**Tasks to complete:**
1. Reproduce the passage about coach Meyer word for word, starting at "Meyer is famously" and ending at "Meyer's son, Jerry.".
2. Put this sentence from the passage about coach Meyer into Spanish: "The intricacies of basketball, in particular, fascinated him."
3. Carry the passage about coach Meyer and his love of learning forward from its last sentence.

**Passage shown:**
Meyer is famously particular about his learning tools. He became so renowned for stopping his clinics to ask coaches about their pens that LSU women's associate head coach Bob Starkey sent out a mass e-mail after the accident requesting that colleagues send pens along with their cards and letters. (A box in Meyer's office now overflows with well-wishers' writing instruments.) Then there's Meyer's ever-present dictaphone, a digital recorder that he'll pull out of his pocket—during practices, conversations, even games—whenever he makes an observation or encounters a new idea. "If he was going to meet with Barack Obama, he'd probably pull out that recorder if Obama said something cool," says Meyer's son, Jerry.

Meyer developed his capacity for hard work while growing up on a farm in Wayne, Neb., but he gravitated instead to baseball and basketball, which he played at Northern Colorado. The intricacies of basketball, in particular, fascinated him. Summitt can recall driving with Meyer to a clinic in West Virginia once when they talked hoops "literally the whole way up there," she says, with Meyer taking verbal notes on his recorder the entire time. That thirst for ideas hasn't abated, even as Meyer has kept winning, grown older and changed schools. (Meyer resigned from Lipscomb in 1999 because he thought the school's move from NAIA to NCAA Division I would put financial stress on the school.)

Stored items
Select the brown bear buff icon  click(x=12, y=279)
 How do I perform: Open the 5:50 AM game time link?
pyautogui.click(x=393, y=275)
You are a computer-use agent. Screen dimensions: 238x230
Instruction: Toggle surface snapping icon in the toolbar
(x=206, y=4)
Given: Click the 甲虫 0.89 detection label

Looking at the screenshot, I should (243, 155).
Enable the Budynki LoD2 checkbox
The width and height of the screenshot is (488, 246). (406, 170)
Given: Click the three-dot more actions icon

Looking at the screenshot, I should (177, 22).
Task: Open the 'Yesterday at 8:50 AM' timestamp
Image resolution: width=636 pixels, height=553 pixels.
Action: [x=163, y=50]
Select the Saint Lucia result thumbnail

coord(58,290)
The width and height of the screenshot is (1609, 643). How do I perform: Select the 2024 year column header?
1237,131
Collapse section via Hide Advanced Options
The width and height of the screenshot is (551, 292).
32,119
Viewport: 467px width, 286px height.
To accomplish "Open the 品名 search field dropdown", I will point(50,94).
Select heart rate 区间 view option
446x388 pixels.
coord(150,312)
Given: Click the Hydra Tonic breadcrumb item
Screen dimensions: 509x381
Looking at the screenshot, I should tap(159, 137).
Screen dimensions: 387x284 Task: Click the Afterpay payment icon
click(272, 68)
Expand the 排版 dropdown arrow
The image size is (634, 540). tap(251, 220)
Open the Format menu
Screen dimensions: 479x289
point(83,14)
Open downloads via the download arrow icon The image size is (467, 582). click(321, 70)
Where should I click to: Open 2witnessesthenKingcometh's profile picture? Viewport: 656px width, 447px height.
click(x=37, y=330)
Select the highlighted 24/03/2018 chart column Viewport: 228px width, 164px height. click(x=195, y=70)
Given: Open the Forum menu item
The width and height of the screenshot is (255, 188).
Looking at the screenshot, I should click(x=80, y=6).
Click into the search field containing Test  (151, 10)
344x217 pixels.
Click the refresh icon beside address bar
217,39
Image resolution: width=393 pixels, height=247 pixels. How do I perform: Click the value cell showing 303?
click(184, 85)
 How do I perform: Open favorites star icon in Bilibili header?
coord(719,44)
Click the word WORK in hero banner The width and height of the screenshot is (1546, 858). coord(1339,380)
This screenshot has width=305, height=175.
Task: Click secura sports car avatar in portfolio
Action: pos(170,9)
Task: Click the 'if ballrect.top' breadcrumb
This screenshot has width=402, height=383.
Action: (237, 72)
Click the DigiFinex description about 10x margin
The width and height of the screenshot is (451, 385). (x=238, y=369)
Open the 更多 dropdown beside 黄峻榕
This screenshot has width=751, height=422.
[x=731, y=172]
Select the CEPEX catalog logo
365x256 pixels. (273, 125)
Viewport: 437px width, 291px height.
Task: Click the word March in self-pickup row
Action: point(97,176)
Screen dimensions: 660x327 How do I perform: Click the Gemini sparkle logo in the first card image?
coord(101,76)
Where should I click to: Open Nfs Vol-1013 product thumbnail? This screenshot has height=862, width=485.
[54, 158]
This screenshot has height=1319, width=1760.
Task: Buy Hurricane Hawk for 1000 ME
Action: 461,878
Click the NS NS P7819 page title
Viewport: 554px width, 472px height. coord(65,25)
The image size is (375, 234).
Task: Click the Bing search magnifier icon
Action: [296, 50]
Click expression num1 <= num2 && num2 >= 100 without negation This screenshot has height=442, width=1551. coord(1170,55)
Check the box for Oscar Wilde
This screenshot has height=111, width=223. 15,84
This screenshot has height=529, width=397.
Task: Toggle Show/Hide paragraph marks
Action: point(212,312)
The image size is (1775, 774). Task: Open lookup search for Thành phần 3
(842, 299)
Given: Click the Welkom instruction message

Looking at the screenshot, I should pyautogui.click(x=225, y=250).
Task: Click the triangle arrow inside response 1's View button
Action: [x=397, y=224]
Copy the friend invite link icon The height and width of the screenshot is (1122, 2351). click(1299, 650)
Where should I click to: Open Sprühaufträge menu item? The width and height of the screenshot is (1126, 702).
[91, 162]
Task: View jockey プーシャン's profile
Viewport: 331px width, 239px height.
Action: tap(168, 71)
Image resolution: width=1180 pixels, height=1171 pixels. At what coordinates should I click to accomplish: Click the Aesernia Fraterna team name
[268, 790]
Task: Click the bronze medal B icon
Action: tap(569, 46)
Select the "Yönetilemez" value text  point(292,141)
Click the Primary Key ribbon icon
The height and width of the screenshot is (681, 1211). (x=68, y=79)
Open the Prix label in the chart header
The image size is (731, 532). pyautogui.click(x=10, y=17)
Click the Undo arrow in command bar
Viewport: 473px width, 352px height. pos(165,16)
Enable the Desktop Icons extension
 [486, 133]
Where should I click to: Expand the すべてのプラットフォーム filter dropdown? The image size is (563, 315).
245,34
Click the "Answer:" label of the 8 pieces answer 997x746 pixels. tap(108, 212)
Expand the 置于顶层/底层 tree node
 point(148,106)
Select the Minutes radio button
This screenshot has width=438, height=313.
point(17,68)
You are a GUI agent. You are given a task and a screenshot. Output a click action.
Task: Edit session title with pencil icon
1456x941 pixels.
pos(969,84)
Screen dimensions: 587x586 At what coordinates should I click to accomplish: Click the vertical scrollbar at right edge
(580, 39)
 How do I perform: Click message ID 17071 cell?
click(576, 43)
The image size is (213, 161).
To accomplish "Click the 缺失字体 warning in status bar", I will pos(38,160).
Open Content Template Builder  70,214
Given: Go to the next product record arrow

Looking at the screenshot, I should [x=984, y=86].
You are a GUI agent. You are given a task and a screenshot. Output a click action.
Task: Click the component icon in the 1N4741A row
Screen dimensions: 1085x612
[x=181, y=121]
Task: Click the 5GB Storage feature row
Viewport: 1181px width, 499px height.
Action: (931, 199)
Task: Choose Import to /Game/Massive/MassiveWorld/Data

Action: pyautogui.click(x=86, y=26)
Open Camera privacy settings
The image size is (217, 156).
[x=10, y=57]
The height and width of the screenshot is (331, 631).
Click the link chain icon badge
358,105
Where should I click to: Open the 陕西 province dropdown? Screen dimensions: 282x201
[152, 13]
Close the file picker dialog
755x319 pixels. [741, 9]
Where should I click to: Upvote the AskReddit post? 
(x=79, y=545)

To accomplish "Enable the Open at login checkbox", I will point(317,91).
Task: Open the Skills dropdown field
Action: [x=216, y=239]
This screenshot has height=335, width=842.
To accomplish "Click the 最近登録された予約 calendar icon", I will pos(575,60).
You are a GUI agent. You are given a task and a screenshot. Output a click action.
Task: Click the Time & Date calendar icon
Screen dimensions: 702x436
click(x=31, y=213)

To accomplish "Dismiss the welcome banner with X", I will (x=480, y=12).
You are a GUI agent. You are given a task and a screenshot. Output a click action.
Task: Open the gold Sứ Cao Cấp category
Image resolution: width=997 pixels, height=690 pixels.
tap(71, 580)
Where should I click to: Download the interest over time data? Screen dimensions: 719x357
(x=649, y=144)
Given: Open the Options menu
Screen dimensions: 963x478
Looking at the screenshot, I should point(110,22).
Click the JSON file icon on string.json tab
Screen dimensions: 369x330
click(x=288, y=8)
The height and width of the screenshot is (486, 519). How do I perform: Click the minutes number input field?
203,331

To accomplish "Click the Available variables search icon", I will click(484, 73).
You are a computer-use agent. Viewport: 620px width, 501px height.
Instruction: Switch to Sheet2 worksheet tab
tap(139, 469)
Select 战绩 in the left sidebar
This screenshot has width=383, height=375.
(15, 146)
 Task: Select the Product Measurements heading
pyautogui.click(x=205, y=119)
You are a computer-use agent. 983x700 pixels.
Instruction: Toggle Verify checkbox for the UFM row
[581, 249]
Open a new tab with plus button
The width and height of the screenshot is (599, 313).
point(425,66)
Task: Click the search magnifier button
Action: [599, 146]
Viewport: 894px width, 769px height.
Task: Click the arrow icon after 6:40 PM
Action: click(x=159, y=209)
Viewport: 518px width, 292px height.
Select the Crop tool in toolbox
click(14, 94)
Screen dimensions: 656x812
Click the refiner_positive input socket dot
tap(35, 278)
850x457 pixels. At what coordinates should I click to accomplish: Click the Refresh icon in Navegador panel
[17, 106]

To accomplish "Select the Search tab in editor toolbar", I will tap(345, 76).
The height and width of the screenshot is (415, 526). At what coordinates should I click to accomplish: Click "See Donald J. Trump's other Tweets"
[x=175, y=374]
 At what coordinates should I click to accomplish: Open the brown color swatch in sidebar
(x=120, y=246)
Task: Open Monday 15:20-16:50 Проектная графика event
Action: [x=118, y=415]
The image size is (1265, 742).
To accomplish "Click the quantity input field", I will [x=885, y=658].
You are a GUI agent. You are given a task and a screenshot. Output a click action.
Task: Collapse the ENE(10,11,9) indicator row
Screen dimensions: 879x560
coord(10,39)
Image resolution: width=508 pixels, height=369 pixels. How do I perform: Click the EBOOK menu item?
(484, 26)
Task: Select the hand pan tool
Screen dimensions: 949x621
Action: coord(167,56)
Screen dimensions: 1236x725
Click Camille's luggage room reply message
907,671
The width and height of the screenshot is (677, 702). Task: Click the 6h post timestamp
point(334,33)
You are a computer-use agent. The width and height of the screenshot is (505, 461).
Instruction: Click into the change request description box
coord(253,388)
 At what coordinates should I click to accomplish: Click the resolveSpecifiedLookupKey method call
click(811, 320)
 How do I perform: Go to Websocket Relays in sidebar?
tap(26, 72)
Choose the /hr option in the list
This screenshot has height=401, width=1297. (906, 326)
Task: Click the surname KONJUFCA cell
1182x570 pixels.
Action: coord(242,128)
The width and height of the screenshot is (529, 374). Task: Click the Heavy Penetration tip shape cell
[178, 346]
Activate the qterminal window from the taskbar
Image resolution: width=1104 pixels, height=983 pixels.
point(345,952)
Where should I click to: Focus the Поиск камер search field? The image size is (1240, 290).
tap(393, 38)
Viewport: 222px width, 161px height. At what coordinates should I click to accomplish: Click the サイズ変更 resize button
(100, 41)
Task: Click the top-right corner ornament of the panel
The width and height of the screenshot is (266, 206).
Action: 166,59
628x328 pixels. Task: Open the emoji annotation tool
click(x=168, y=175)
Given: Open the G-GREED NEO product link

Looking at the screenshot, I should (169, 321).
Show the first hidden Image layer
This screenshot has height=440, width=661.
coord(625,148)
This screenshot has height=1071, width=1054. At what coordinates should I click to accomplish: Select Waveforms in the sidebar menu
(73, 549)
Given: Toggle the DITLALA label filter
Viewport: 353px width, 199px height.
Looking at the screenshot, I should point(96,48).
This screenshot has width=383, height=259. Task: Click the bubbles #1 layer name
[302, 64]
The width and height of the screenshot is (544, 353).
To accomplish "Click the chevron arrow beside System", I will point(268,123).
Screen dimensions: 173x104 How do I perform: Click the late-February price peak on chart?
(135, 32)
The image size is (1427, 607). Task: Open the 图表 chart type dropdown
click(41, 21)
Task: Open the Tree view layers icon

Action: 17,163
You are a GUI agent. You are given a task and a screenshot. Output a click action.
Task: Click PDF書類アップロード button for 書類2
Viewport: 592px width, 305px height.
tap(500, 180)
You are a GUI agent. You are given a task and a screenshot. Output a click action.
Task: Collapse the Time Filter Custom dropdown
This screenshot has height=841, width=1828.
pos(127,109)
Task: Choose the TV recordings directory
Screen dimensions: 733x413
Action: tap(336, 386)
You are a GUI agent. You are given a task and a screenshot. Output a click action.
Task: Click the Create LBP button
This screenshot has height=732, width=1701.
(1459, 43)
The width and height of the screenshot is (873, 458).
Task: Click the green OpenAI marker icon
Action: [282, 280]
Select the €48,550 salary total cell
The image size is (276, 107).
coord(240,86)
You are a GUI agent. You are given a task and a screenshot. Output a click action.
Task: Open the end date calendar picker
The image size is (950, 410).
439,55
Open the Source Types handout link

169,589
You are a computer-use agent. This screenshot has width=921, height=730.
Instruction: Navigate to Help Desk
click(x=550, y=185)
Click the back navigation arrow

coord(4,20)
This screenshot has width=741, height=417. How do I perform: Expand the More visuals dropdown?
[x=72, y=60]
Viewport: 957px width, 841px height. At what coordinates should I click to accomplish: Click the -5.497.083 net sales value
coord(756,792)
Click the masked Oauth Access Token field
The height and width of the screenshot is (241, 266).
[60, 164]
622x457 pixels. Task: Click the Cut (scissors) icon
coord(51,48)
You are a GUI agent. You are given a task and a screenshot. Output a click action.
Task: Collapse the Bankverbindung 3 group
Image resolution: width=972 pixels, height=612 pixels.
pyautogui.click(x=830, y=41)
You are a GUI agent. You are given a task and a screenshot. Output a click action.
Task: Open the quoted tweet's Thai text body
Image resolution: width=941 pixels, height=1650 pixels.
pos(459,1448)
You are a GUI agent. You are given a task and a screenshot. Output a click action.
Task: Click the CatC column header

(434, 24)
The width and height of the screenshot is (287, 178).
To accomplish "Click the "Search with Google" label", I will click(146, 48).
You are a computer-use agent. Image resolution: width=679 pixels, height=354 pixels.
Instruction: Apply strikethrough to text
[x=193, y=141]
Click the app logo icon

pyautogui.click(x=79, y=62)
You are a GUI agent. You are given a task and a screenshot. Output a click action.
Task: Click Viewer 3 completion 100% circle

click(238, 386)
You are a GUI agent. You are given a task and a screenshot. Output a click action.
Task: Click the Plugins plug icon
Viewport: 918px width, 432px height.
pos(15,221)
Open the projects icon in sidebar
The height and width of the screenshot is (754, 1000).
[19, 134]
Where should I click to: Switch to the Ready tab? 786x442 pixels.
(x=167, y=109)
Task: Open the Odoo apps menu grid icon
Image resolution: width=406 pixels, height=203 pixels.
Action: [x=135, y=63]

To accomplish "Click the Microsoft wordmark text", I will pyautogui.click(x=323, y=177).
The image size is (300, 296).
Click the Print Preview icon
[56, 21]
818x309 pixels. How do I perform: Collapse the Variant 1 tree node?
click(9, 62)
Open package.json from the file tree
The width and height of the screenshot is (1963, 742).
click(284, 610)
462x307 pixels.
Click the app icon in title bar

**Written answers:**
1.
Meyer is famously particular about his learning tools. He became so renowned for stopping his clinics to ask coaches about their pens that LSU women's associate head coach Bob Starkey sent out a mass e-mail after the accident requesting that colleagues send pens along with their cards and letters. (A box in Meyer's office now overflows with well-wishers' writing instruments.) Then there's Meyer's ever-present dictaphone, a digital recorder that he'll pull out of his pocket—during practices, conversations, even games—whenever he makes an observation or encounters a new idea. "If he was going to meet with Barack Obama, he'd probably pull out that recorder if Obama said something cool," says Meyer's son, Jerry.

2. Las complejidades del baloncesto, en particular, lo fascinaban.

3.
Meyer has always relied on the bedrocks of man-to-man defense and motion offense, but he isn't afraid to adapt: After the introduction of the shot clock and the three-point line in the 1980s, Meyer cranked up his slow-down offense so much that his teams started averaging more than 100 points. "A lot of times you get people who've coached a long time who just do the same thing," says Northern State athletic director Bob Olson. "Coach is always on the cutting edge."

"Every single day he wants to learn something new," says Baruth. In the world of Don Meyer, ideas are oxygen. "When you're through learning, you can forget it," Meyer says. "When you're not learning about your profession or how to deal with people or life, then it's over. All windows are shut. Whether you're 15 or 50 or going down the homestretch, you've gotta keep learning."

That was the same approach that Meyer brought to his hospital recovery. One of his coaching friends sent him the book You Gotta Keep Dancin', in which author Tim Hansel details his response to 20 years of chronic pain following a mountain-climbing accident. "It talks about God using pain to teach," Meyer says. There was certainly an excess of pain for Meyer to learn from, most of all after doctors amputated his left leg six inches below the knee two weeks after the accident. ("If you need to take the leg, take it," Meyer told them. "I can coach without it.") The most excruciating moment came the first time they changed the dressing on Meyer's leg, pulling the gauze off the exposed muscle and nerve tissue so it could be washed out in a whirlpool. Oh, the pain. "On a scale of one to 10 it was a thousand," says Meyer, who sang the hymn Peace, Perfect Peace during the ordeal.

"We gave him a very high dose of intravenous morphine, and it did not even touch his pain," says Dr. Jonathan Stone, Meyer's rehabilitation specialist at Avera McKennan Hospital in Sioux Falls. "It was probably as severe a pain as anybody could possibly experience."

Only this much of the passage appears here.